Had a bolt of lightning shot out of the darkening sky to knock him off his perch on the window seat, he might have been less shocked by the revelation the parchment engendered. 

It was verse, written in Quenyan, by none other than his father. 

It took another moment to sink in, but when it did, it made perfect sense. 

Of course his father would have fostered in Rivendell, as Arador had before him, and his grandfather, all the way back to Valandil, who had been in Rivendell when his father and brothers had been slain. The sons of Isildur, and the sons of the sons of Isildur, had all fostered in the elven stronghold. 

Which made it only natural that his father’s handwriting would be similar – they had both learned from Erestor. The shock forked, smiting his heart with a pang of such dire homesickness, Estel thought he might be sick all over the hand-loomed carpet.

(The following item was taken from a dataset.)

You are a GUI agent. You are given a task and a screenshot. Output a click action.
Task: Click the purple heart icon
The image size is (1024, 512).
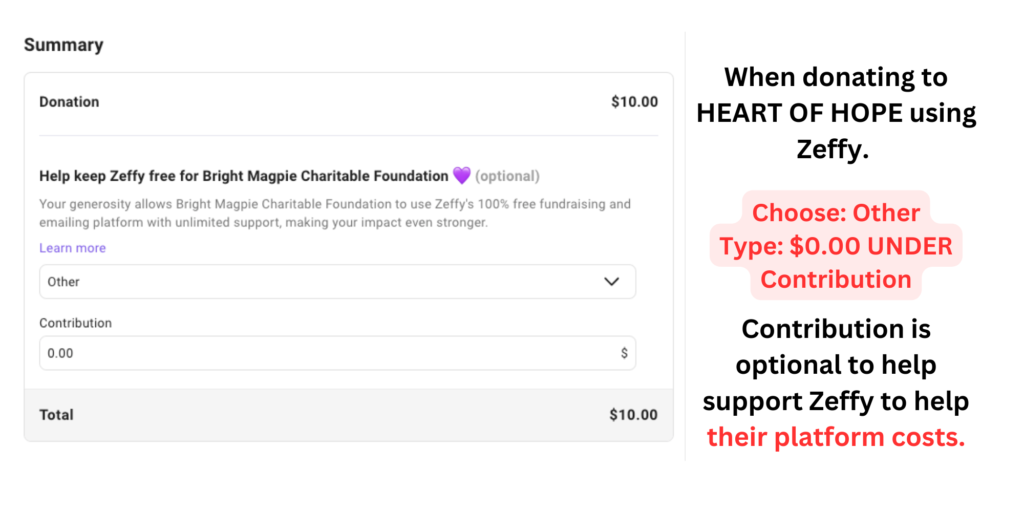(x=461, y=176)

Aragorn, on the other hand, experienced a moment of surreal confluence with his unknown father such as he had never felt before. 

How many times had he sat in the same seat his father had warmed in Elrond’s library, listened to the same lectures from Erestor, studied from the same books, perhaps even shared favorite places to hide from their erstwhile tutor. 

Likely they had climbed the same trees, fished in the same streams, squeezed in and out of the same crevices, and wandered the same valleys and dales. 

Parchment fluttered to the floor, the worn edges crumbling a little with age, as the pages drifted heedlessly from nerveless fingers. Both his head and his heart ached at the sundering of personalities, and both Estel and Aragorn buried their faces in the single pair of hands available to them. 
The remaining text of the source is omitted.